(AIM OF THE EXERCISE)
Please reproduce the data exactly, excluding any pictures it contains.

(MATERIAL FOR THIS EXERCISE)
== Segment start ==

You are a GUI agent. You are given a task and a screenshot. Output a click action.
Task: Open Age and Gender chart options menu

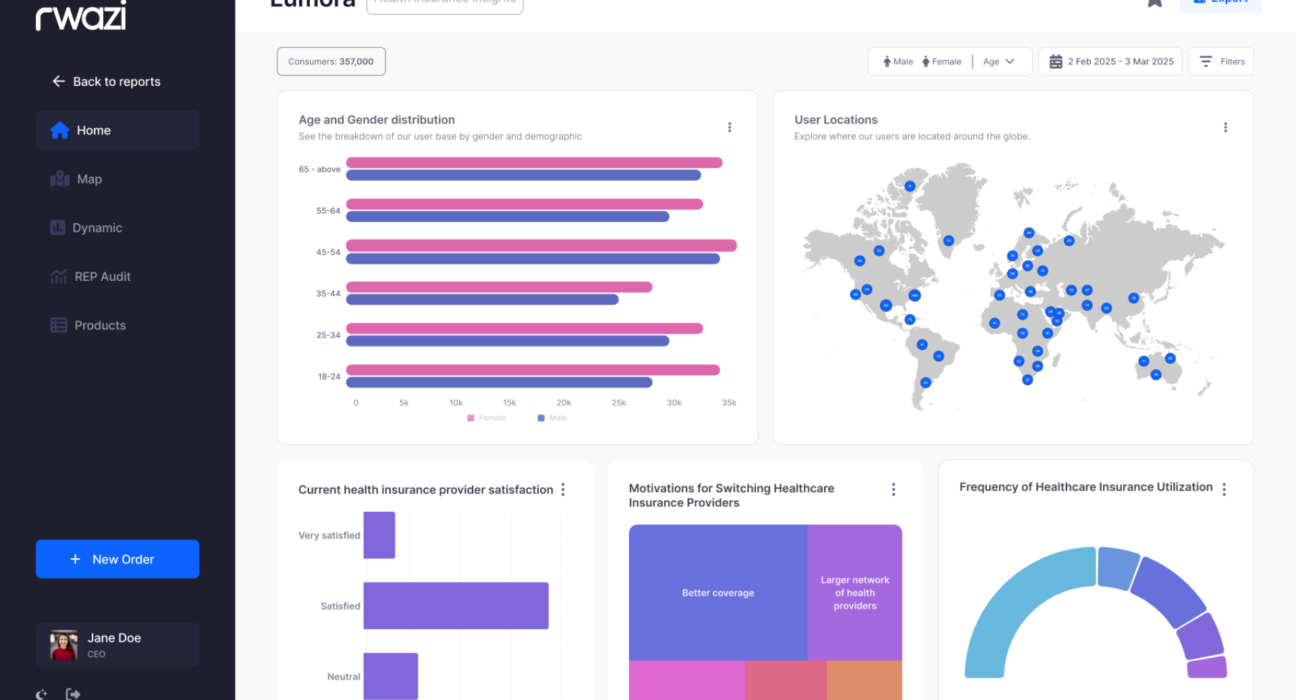pos(729,127)
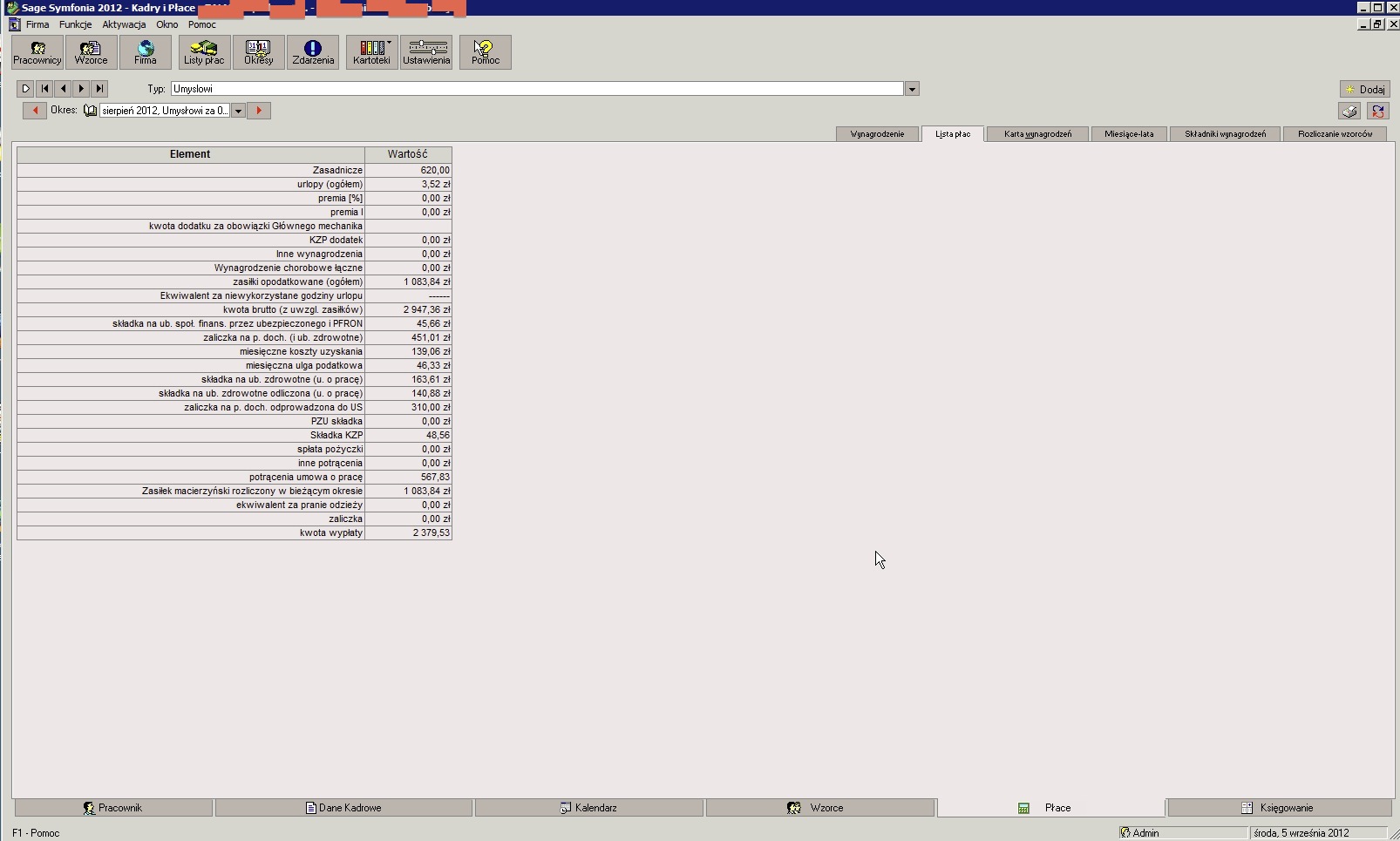1400x841 pixels.
Task: Open the Ustawienia settings icon
Action: pyautogui.click(x=426, y=52)
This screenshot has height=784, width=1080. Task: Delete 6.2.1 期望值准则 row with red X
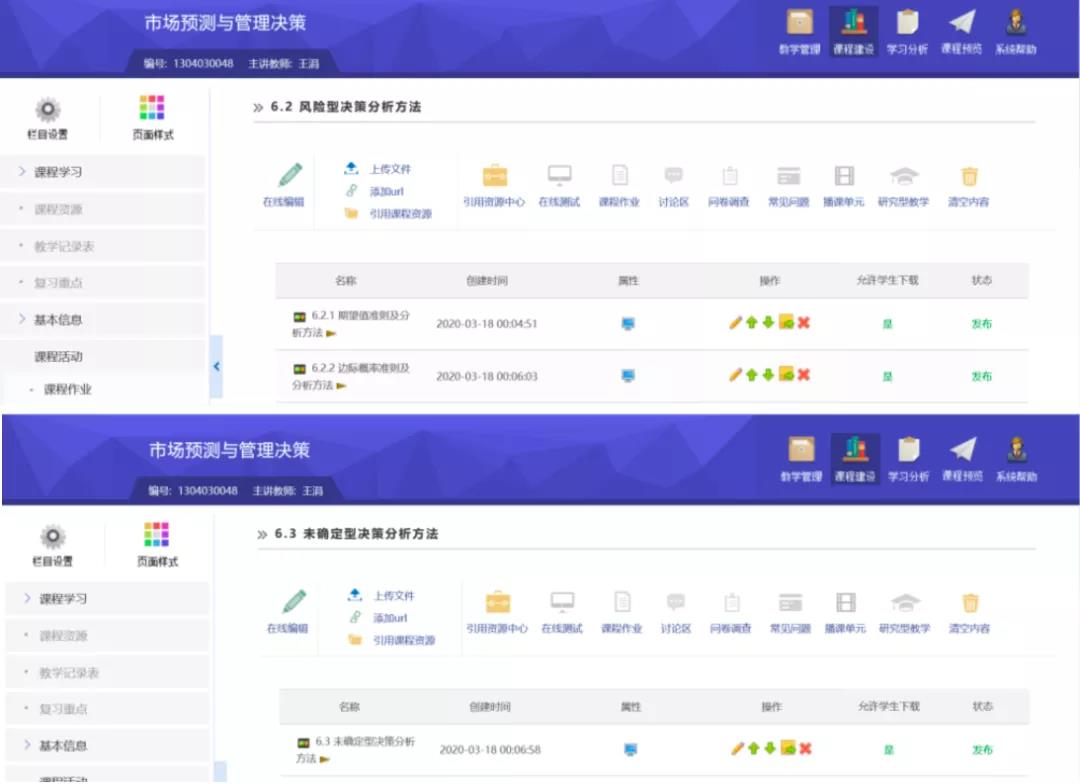coord(803,322)
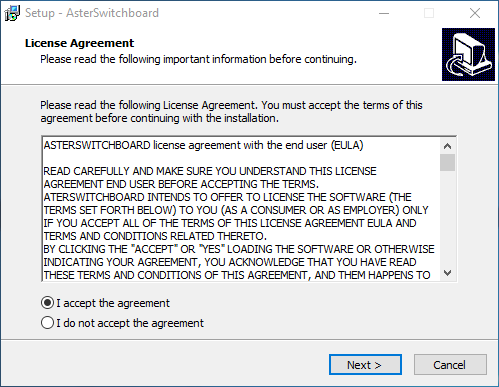This screenshot has width=499, height=387.
Task: Click the "Please read the following License Agreement" instruction text
Action: coord(231,112)
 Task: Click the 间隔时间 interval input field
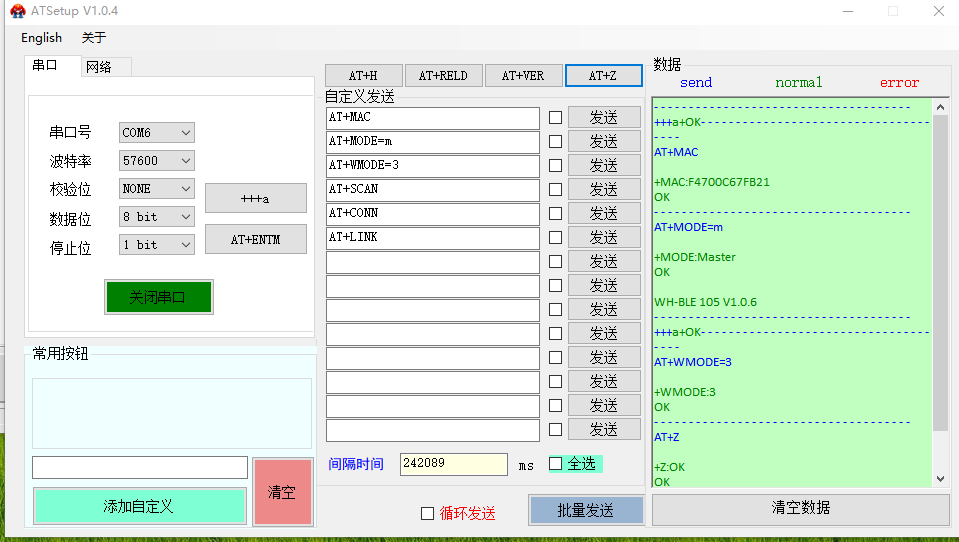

== Segment end ==

(EXPECTED ANSWER)
You are a GUI agent. You are given a task and a screenshot. Output a click action.
Task: Open Age and Gender chart options menu

pos(729,127)
1400x841 pixels.
Task: Open the Ustawienia settings icon
Action: pyautogui.click(x=426, y=52)
This screenshot has height=784, width=1080. Task: Delete 6.2.1 期望值准则 row with red X
coord(803,322)
This screenshot has width=499, height=387.
Task: Click the "Please read the following License Agreement" instruction text
Action: coord(231,112)
 Task: Click the 间隔时间 interval input field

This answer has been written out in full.